Once commissioned, we departed (midst a westerly gale and air-attack off Land's End) to `work-up' from Scapa Flow, spending much of the time acting also as escort for the, later ill-fated, battleship Duke of York which was similarly engaged. Becoming operational coincided with the appearance of U Boats in quantity in the western Atlantic, so we were rushed across to St. Johns, Newfoundland (to be met with the unaccustomed pipe, "The ship will not be darkened" and a snowball fight). We soon settled down to our routine convoy escort duties. Our fuel capacity limited us to shuttling between Halifax, Nova Scotia, mid-Atlantic and St Johns. Inevitably during winter we had our share of fogs and pack-ice on the Grand Banks mixed with gales. At first I admit to doubts whether the ship would break as it shuddered in the head seas or would ever manage to surmount the walls of water that seemed likely to submerge us from astern, as we dawdled with a slow convoy. Likewise, when down-below, confidence in the ship grew as the ship's thin plating withstood the flexing caused by pounding into seas or shoving ice floes aside.
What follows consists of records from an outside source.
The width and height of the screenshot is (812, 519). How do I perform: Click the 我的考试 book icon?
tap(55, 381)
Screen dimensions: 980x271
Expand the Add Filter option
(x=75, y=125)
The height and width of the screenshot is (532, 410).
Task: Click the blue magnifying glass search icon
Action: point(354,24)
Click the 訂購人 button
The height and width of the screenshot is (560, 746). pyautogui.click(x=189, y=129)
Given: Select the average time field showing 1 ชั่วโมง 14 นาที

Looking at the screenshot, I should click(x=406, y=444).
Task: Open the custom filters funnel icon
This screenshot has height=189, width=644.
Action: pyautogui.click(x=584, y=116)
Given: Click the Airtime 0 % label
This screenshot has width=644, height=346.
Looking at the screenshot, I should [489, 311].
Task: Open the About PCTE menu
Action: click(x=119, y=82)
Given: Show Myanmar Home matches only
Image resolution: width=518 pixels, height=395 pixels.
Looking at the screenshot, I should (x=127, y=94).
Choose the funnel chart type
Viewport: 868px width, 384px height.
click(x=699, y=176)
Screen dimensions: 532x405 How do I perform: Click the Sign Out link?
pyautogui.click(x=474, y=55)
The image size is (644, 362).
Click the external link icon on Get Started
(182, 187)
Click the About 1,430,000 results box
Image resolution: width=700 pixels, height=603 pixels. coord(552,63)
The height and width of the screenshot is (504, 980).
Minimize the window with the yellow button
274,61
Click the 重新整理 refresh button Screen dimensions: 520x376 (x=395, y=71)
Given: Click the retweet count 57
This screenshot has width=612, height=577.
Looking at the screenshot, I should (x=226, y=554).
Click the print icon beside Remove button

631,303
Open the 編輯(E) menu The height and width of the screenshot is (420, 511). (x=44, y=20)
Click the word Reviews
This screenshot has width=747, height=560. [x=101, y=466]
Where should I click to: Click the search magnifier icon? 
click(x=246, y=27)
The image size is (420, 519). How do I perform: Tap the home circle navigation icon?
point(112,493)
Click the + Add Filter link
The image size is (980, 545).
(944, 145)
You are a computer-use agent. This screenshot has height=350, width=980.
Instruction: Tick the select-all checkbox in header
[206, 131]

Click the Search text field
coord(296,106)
The conversion from Ordinary to Able Seaman had started!
We were lucky, although we did a few depth charge attacks and towed back a half-tanker or two and had our look-out duties much sharpened by reports of the pocket battleships Gniesenau or Scharnhorst in the Denmark Strait (the prospects were not good, although we were the best-armed ship to meet them!). Probably the U Boat commanders found no shortage of fatter and less hazardous targets than a new escort destroyer. Lauderdale was among the first to be equipped with gyroscopically controlled stabilizers to reduce rolling and give a more stable `gun-platform'. Usually being outside the range of the Focke-Wulf Condors it was seldom used, because we shipped much more water when it was in use. However, when passing through merchant ships assembling for convoy in the glassy calm waters of the Bedford Basin at Halifax, we caused amazement on board each as we roared past them blaring our signature tune `A hunting we will go' and rolling wildly as the stabilizers were oscillated in hand control. The Admiralty must soon have decided that a new Hunt class ship should be in waters more likely to require the use of its considerable armament, so when due for a boiler clean we returned to Londonderry and a brief leave, (accompanied by the amazed stares of Birmingham residents as I struggled home with a kit-bag full of little but sugar, butter, tinned meats and a couple of hands of bananas slung across my shoulders). Indeed `Jack' was, briefly, home from sea.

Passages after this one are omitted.